◆ Given task
Reproduce the listing below word for word, keeping every line in its original order.

— begin Data excerpts —

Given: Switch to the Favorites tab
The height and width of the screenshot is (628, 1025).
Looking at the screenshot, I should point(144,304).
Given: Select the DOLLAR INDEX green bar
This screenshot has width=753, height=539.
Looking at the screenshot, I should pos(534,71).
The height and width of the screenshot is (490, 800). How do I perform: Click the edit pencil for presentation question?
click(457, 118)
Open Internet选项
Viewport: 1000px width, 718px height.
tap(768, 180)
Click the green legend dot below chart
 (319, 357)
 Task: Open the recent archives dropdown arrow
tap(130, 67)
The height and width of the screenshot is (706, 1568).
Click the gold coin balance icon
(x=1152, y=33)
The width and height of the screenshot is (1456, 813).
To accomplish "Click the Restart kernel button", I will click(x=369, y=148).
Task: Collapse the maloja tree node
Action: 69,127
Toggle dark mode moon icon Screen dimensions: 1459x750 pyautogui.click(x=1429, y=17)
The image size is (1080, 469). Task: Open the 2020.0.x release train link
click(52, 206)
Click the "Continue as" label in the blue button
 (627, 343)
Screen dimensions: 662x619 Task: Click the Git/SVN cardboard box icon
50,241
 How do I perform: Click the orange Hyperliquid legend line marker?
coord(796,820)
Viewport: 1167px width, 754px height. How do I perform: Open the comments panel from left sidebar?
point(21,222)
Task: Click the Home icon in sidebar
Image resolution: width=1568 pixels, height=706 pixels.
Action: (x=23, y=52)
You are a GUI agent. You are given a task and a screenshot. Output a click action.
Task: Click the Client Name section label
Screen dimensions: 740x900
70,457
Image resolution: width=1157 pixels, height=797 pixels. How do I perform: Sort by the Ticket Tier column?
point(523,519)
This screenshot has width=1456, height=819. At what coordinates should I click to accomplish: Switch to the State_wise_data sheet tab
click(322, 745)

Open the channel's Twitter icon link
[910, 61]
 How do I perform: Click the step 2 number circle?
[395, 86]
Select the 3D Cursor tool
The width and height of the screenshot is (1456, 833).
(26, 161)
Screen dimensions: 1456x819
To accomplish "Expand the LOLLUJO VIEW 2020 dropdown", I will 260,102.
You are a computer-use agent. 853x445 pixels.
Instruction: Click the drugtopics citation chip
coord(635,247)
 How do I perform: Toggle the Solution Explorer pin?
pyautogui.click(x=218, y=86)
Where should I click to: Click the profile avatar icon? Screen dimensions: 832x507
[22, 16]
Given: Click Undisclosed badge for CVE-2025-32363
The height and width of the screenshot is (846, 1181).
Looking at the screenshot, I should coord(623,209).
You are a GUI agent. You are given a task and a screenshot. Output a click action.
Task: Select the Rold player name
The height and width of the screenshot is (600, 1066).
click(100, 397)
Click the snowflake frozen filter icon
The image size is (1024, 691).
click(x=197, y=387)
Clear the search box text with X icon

— end Data excerpts —

◆ Exercise solution
Given: Switch to the Favorites tab
The height and width of the screenshot is (628, 1025).
Looking at the screenshot, I should point(144,304).
Given: Select the DOLLAR INDEX green bar
This screenshot has width=753, height=539.
Looking at the screenshot, I should pos(534,71).
The height and width of the screenshot is (490, 800). How do I perform: Click the edit pencil for presentation question?
click(457, 118)
Open Internet选项
Viewport: 1000px width, 718px height.
tap(768, 180)
Click the green legend dot below chart
 (319, 357)
 Task: Open the recent archives dropdown arrow
tap(130, 67)
The height and width of the screenshot is (706, 1568).
Click the gold coin balance icon
(x=1152, y=33)
The width and height of the screenshot is (1456, 813).
To accomplish "Click the Restart kernel button", I will click(x=369, y=148).
Task: Collapse the maloja tree node
Action: 69,127
Toggle dark mode moon icon Screen dimensions: 1459x750 pyautogui.click(x=1429, y=17)
The image size is (1080, 469). Task: Open the 2020.0.x release train link
click(52, 206)
Click the "Continue as" label in the blue button
 (627, 343)
Screen dimensions: 662x619 Task: Click the Git/SVN cardboard box icon
50,241
 How do I perform: Click the orange Hyperliquid legend line marker?
coord(796,820)
Viewport: 1167px width, 754px height. How do I perform: Open the comments panel from left sidebar?
point(21,222)
Task: Click the Home icon in sidebar
Image resolution: width=1568 pixels, height=706 pixels.
Action: (x=23, y=52)
You are a GUI agent. You are given a task and a screenshot. Output a click action.
Task: Click the Client Name section label
Screen dimensions: 740x900
70,457
Image resolution: width=1157 pixels, height=797 pixels. How do I perform: Sort by the Ticket Tier column?
point(523,519)
This screenshot has width=1456, height=819. At what coordinates should I click to accomplish: Switch to the State_wise_data sheet tab
click(322, 745)

Open the channel's Twitter icon link
[910, 61]
 How do I perform: Click the step 2 number circle?
[395, 86]
Select the 3D Cursor tool
The width and height of the screenshot is (1456, 833).
(26, 161)
Screen dimensions: 1456x819
To accomplish "Expand the LOLLUJO VIEW 2020 dropdown", I will 260,102.
You are a computer-use agent. 853x445 pixels.
Instruction: Click the drugtopics citation chip
coord(635,247)
 How do I perform: Toggle the Solution Explorer pin?
pyautogui.click(x=218, y=86)
Where should I click to: Click the profile avatar icon? Screen dimensions: 832x507
[22, 16]
Given: Click Undisclosed badge for CVE-2025-32363
The height and width of the screenshot is (846, 1181).
Looking at the screenshot, I should coord(623,209).
You are a GUI agent. You are given a task and a screenshot. Output a click action.
Task: Select the Rold player name
The height and width of the screenshot is (600, 1066).
click(100, 397)
Click the snowflake frozen filter icon
The image size is (1024, 691).
click(x=197, y=387)
Clear the search box text with X icon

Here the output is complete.